RE: Deism for non-believers
June 24, 2012 at 12:17 am
(This post was last modified: June 24, 2012 at 12:19 am by Angrboda.)
Just to, perhaps, cast this issue into a little more focus. If this immaterial world, and any god in it, do not in some sense exist in time, even if not our time, then all caused existents related to it are co-existent with it. This is generally not the option chosen in such a scenario, but rather that the immaterial existed, and then the material existed. It's possible, even in immaterial time, that this was simply the unfolding of what passes for natural law in the immaterial world, without depending on the choice of any agent, immaterial or not.

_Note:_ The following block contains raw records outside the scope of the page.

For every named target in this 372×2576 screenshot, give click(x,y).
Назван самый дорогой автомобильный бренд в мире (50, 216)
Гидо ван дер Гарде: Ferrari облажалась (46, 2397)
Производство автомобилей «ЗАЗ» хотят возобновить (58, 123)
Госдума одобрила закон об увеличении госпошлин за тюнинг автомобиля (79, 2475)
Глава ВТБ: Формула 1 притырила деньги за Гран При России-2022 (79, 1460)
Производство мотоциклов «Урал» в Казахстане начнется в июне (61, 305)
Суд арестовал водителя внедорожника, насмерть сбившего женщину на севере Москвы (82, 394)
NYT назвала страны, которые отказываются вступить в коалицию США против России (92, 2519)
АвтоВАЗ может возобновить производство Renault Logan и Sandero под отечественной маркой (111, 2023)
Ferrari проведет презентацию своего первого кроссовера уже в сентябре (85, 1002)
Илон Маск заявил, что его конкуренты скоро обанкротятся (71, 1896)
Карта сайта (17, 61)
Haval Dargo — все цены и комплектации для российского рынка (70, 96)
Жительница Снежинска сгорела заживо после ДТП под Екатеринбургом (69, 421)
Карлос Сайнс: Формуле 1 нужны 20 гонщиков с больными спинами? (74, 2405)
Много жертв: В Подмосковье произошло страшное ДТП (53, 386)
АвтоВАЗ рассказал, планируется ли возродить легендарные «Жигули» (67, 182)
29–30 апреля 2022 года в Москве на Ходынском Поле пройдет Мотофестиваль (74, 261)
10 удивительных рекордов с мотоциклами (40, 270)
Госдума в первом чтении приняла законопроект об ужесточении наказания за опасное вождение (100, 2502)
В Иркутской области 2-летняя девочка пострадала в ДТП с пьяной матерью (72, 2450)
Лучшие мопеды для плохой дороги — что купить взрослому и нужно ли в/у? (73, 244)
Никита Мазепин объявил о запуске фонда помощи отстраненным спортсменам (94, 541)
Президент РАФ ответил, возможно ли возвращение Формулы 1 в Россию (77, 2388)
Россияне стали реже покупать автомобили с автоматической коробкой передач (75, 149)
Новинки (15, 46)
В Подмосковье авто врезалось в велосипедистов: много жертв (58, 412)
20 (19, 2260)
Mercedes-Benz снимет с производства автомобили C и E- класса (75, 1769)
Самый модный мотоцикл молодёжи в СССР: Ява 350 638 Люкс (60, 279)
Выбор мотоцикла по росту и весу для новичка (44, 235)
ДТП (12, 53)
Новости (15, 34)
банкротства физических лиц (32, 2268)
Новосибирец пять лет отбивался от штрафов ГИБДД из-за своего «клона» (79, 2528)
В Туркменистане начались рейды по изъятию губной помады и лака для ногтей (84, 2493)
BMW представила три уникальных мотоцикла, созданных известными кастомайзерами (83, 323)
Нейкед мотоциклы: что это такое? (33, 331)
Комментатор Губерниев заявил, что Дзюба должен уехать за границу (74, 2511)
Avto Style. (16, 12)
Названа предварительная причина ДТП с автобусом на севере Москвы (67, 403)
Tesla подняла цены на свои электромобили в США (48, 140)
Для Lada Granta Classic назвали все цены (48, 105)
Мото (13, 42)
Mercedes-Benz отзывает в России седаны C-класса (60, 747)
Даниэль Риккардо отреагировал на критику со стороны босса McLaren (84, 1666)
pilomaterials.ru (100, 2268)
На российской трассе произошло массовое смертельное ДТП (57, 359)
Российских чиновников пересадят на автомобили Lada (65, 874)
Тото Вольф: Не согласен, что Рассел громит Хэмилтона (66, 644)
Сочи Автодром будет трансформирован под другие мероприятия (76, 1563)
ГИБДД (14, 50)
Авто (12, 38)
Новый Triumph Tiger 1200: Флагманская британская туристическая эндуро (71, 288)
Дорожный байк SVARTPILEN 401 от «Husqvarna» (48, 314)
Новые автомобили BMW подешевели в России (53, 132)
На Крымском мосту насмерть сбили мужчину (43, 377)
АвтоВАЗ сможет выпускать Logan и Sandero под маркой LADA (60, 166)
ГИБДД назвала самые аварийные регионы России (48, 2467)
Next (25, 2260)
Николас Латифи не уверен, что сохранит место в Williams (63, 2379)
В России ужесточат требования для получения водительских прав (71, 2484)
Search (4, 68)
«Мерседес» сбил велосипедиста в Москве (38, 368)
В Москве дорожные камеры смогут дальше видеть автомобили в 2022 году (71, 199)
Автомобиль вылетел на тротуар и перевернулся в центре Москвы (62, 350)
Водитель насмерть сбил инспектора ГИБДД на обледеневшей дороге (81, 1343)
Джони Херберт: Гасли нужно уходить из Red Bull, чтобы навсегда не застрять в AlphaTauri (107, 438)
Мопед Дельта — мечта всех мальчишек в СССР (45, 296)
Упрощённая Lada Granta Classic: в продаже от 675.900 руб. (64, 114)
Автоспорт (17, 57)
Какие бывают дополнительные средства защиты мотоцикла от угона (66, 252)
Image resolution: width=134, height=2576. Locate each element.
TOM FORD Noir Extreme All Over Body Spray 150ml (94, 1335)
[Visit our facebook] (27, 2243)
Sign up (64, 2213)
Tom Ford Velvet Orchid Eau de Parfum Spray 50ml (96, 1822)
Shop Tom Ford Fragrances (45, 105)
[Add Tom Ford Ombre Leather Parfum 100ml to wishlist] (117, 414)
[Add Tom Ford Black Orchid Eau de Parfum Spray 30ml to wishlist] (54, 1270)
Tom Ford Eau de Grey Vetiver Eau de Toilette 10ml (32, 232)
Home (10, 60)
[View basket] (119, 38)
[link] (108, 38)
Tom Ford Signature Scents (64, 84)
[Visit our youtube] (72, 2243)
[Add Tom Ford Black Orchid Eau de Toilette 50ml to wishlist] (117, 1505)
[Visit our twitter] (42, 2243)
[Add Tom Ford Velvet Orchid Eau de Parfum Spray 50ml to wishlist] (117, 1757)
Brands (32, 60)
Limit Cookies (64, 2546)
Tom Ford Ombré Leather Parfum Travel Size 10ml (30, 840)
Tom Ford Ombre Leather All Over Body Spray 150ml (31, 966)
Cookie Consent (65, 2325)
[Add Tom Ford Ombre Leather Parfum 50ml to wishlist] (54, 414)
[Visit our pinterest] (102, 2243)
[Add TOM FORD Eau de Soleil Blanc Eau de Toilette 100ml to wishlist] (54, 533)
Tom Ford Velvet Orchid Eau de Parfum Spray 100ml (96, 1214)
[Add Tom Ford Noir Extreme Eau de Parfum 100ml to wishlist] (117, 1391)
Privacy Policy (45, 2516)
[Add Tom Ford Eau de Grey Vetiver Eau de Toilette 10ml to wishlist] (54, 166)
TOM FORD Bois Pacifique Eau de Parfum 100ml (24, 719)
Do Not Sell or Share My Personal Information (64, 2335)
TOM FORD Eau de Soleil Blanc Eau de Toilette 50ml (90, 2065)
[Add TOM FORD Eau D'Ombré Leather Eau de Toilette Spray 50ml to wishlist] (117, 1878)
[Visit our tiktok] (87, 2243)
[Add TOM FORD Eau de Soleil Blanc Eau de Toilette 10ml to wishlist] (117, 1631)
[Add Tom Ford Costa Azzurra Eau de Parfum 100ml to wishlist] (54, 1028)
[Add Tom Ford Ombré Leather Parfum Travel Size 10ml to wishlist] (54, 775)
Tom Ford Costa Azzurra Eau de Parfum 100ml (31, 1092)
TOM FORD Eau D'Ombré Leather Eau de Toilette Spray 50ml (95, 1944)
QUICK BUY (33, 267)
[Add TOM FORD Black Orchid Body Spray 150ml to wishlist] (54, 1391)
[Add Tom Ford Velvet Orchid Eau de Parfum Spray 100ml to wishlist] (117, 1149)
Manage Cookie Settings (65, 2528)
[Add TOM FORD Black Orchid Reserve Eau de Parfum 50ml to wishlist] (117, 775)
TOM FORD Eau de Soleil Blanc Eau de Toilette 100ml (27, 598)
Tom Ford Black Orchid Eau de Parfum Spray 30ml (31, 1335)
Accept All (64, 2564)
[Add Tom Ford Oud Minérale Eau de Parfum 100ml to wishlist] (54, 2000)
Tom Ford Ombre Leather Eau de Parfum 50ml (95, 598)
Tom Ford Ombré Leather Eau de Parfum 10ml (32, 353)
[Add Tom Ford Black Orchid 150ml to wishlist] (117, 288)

However, if an immaterial agent chose to change the state of existence, immaterial or material, that choice, and its effect is intervention (see below).
Oxford English Dictionary Wrote:intervene, v.
Forms: Also 16 entervene, interveyn, Sc. -vein.
Etymology: < Latin interven-īre, < inter between + venīre to come. Compare French intervenir (earlier entrevenir, 1363 in Hatzfeld & Darmesteter).
In this case, the immaterial agent is "coming between" events and what would be without its choice and act, and causing that 'existence' to take a form it wouldn't have without that choice/act.
There's a third option that occurs to me, the so-called logical necessity defense, that if the agent was in some way unable to avoid the act (such as if in order to avoid it, they would have to make false equal true), it may not be considered an intervention in the usual sense of a voluntary action which comes between the natural course of events and their resulting in the natural course.